After Nia Griffith, who was chairing the meeting had welcomed everyone, she invited Hugh Towns, a senior planning officer with Carmarthenshire County Council to explain how the planning process would work. He stressed that as yet no planning application had been received, and then he outlined how any potential application would be dealt with – explaining the legislation that would have to be complied with and answered questions, including about the involvement of Swansea City Council and the possible call-in of the application by the Welsh Assembly Planning Inspectorate.
A presentation on underground coal gasification was then given by Tony Lodge, Keith Leighfield and Dr Michael Green, representatives of Cluff Natural Resources, the company which has obtained the licences from the Coal Authority for exploration in the Loughor Estuary. This was followed by a presentation by Keith Ross of Safe Energy and Frack Free Wales voicing concerns about the process.
During the question and answer session which followed, resdients asked questions on the impact on the environment , cockles and fishing industry, fears about subsidence, leakage and pollution, jobs, visual impact and what installations were planned for on-shore and where these might be located.

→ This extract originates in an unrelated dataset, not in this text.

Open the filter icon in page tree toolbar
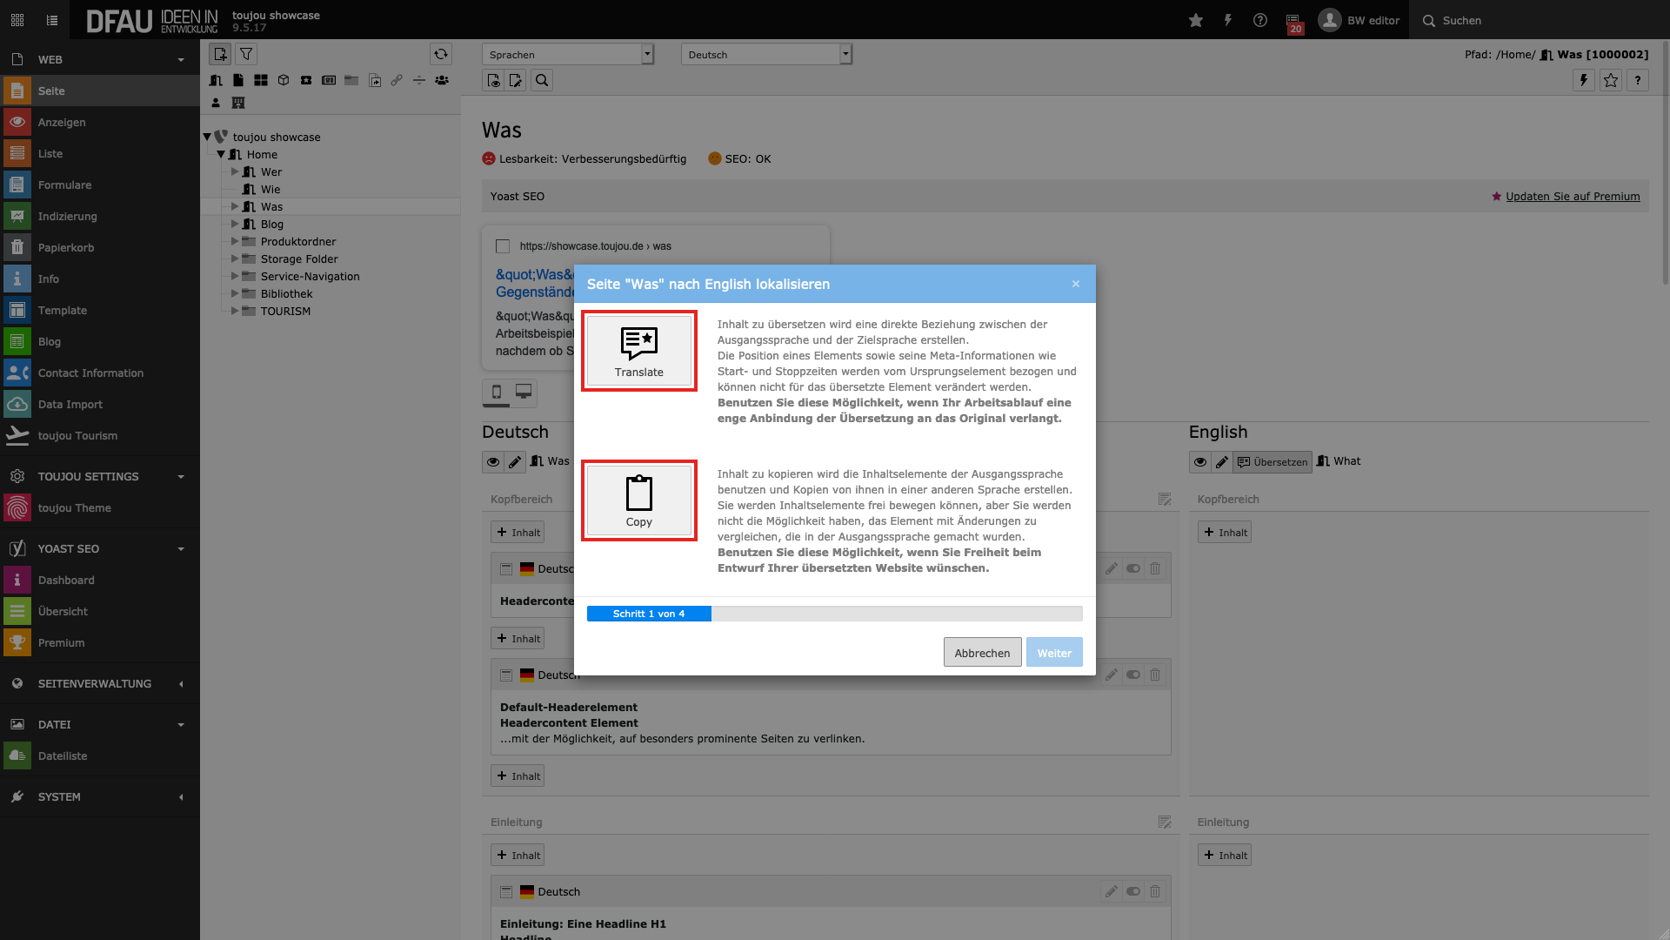This screenshot has height=940, width=1670. point(246,54)
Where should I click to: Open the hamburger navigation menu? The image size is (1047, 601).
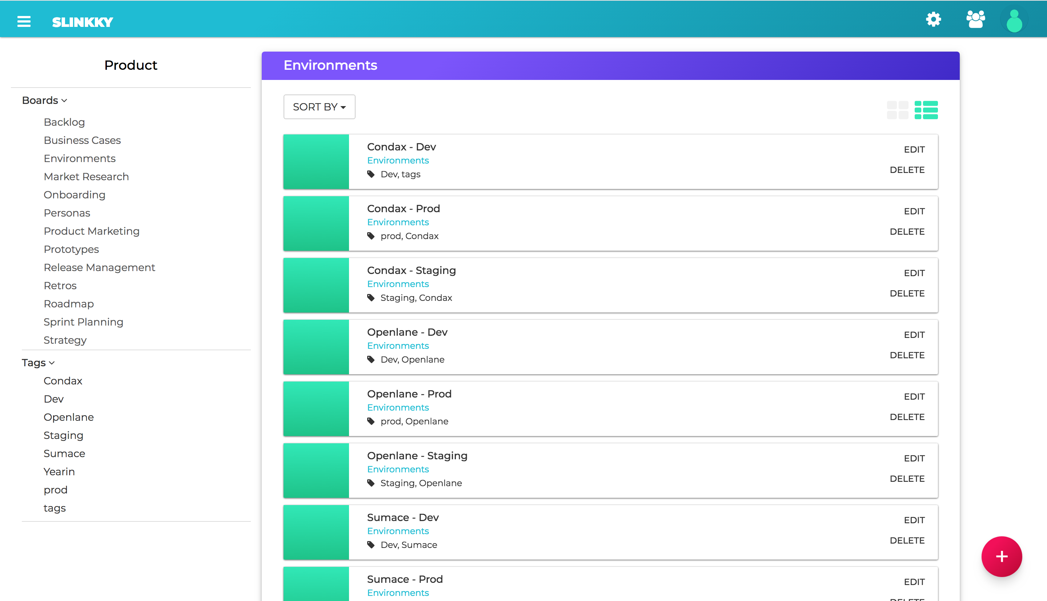pos(24,21)
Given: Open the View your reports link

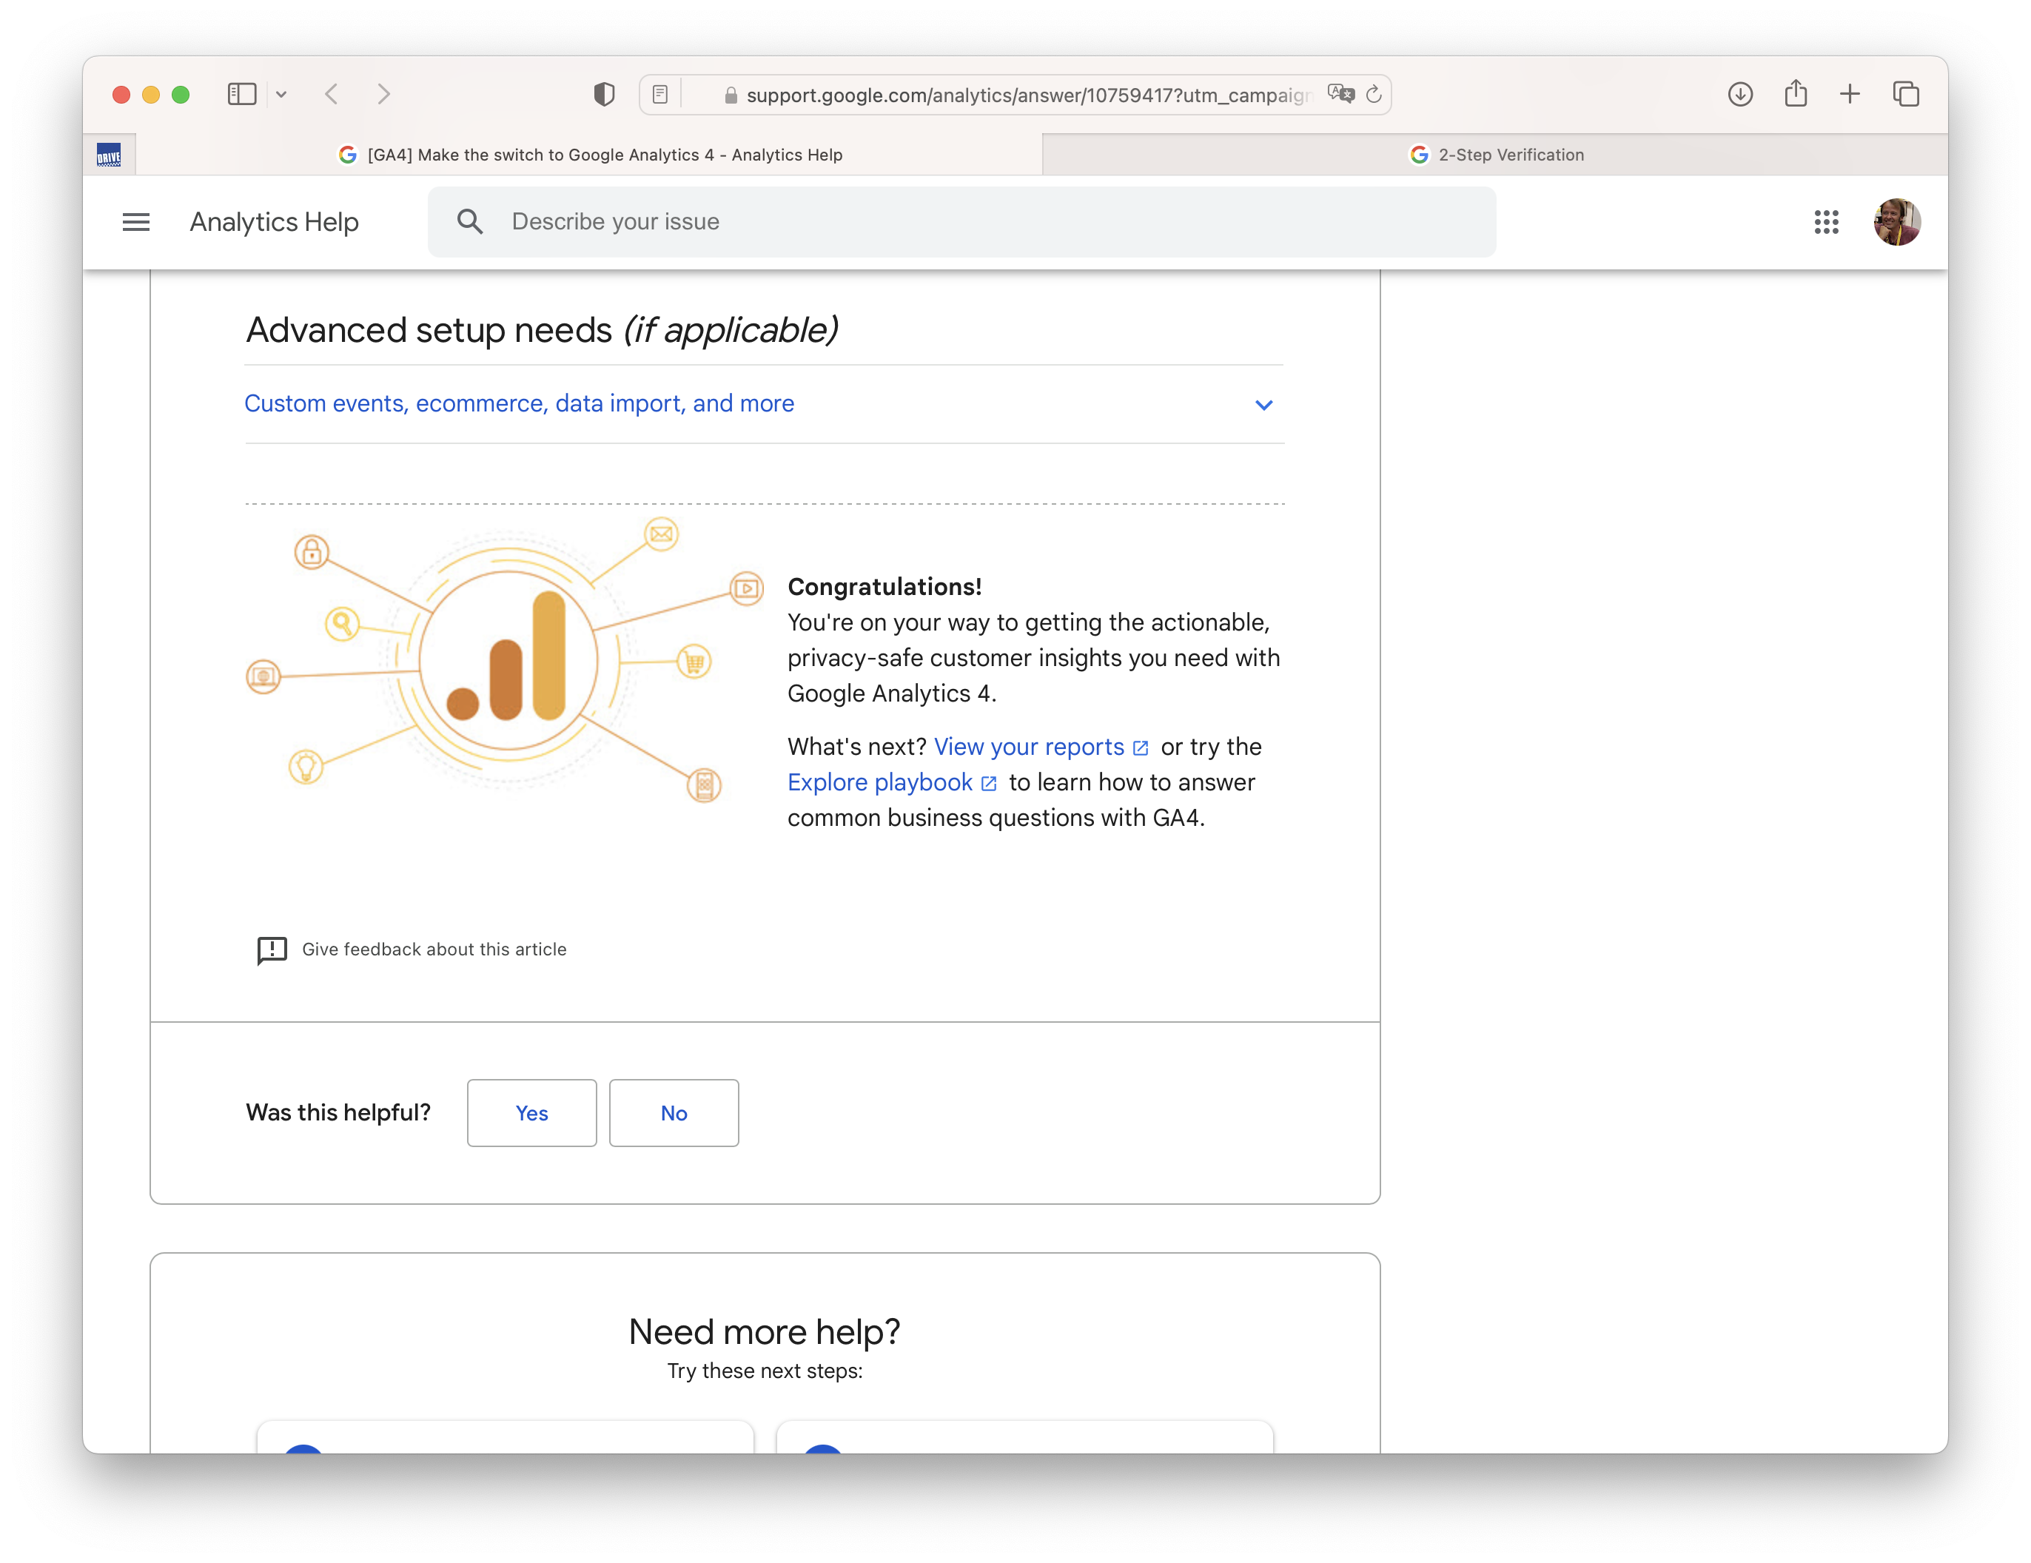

Commenting on the meeting, Nia Griffith said
“Residents got the feeling that this was a very new thing – with no precedent for under-sea underground coal gasification, and some said they would like to see what happens elsewhere where exploration is taking place such as the Firth of Forth or the North Sea. People also thought that there would be more detail about what would be happening to the gas once it was brought ashore, but we had no detail about where that might be and what installations might be proposed – Dr Green simply told us that it is economic to pipe it up to 50km (30 miles) away – so that’s quite a radius. Clearly, if they do proceed with their exploration, we will want to know a lot more about their plans.”